EXERCISE OBJECTIVE: Among the entries below, how many lines contain the string "each"? Only the number, please.

EXERCISE INPUTS:
>>

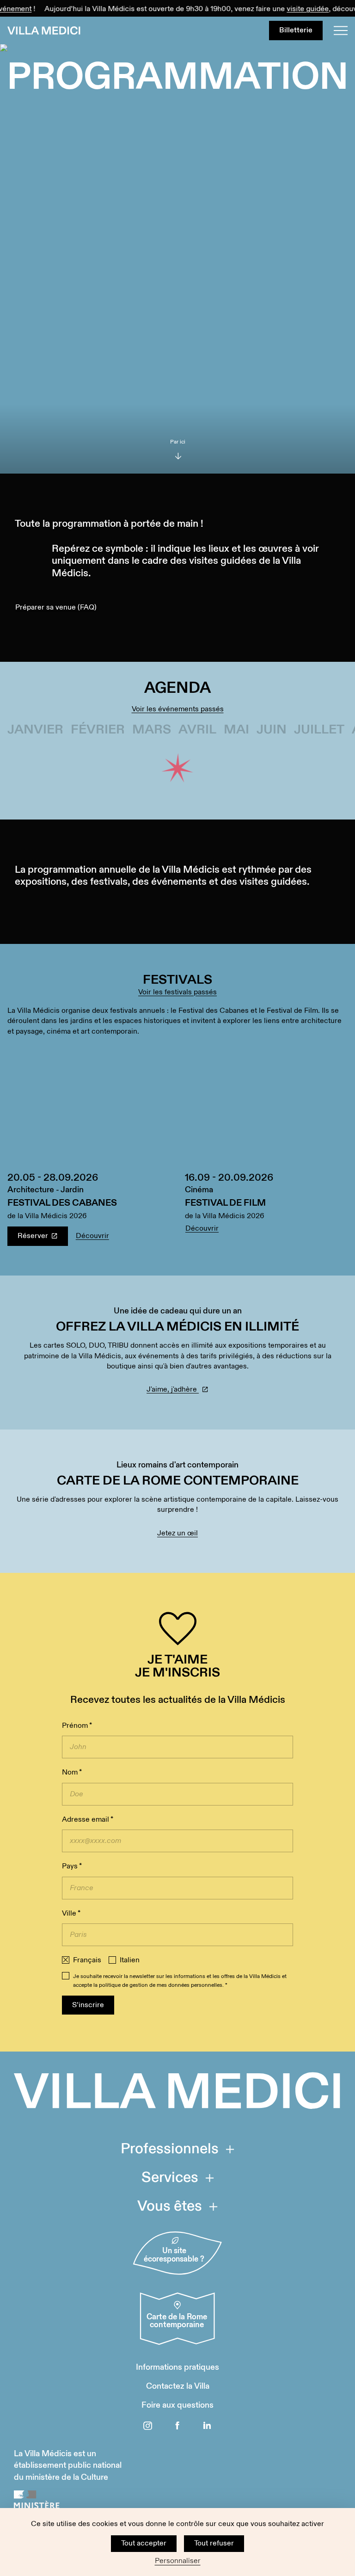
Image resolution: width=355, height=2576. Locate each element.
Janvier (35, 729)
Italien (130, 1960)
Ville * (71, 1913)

<<
>>

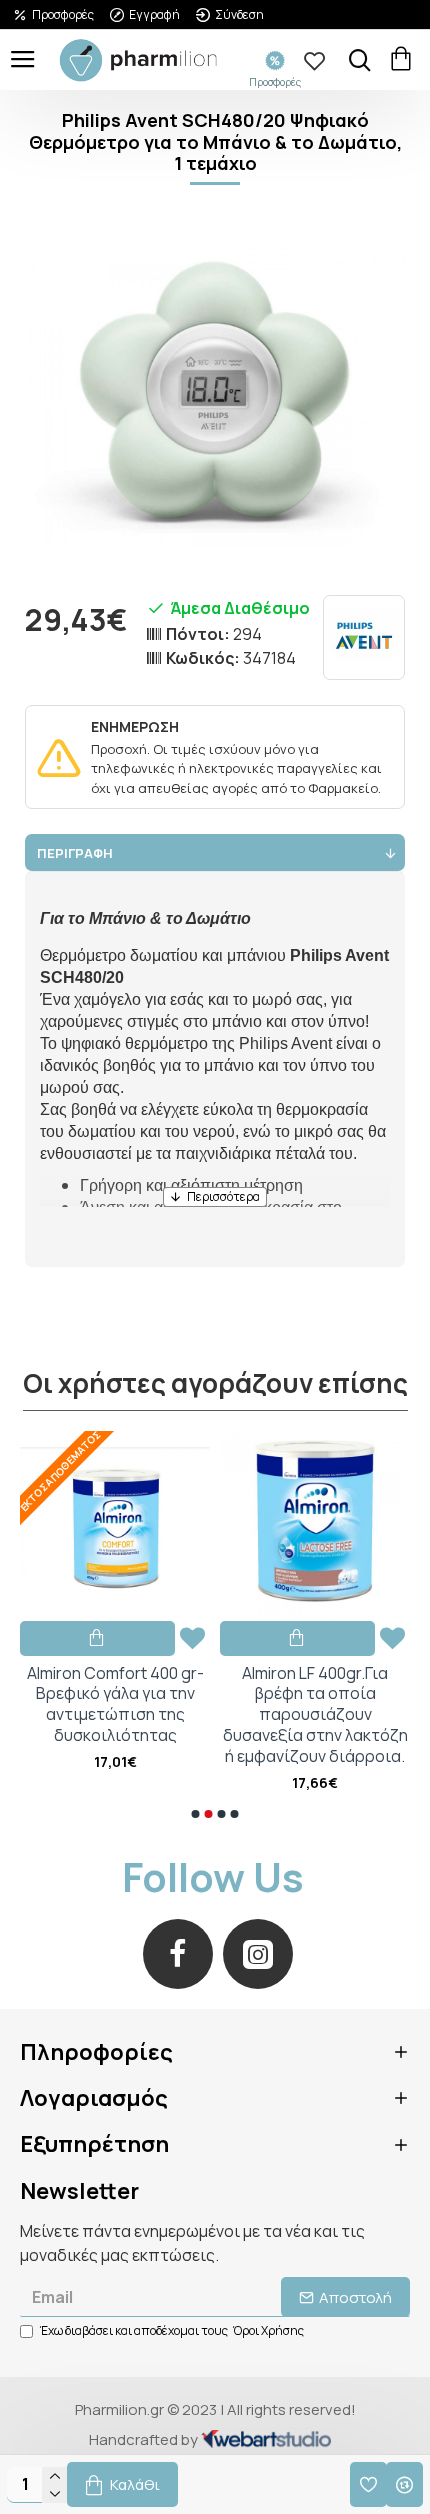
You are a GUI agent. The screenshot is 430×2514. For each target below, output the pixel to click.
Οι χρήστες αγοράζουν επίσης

<<

WRITTEN ANSWER: 2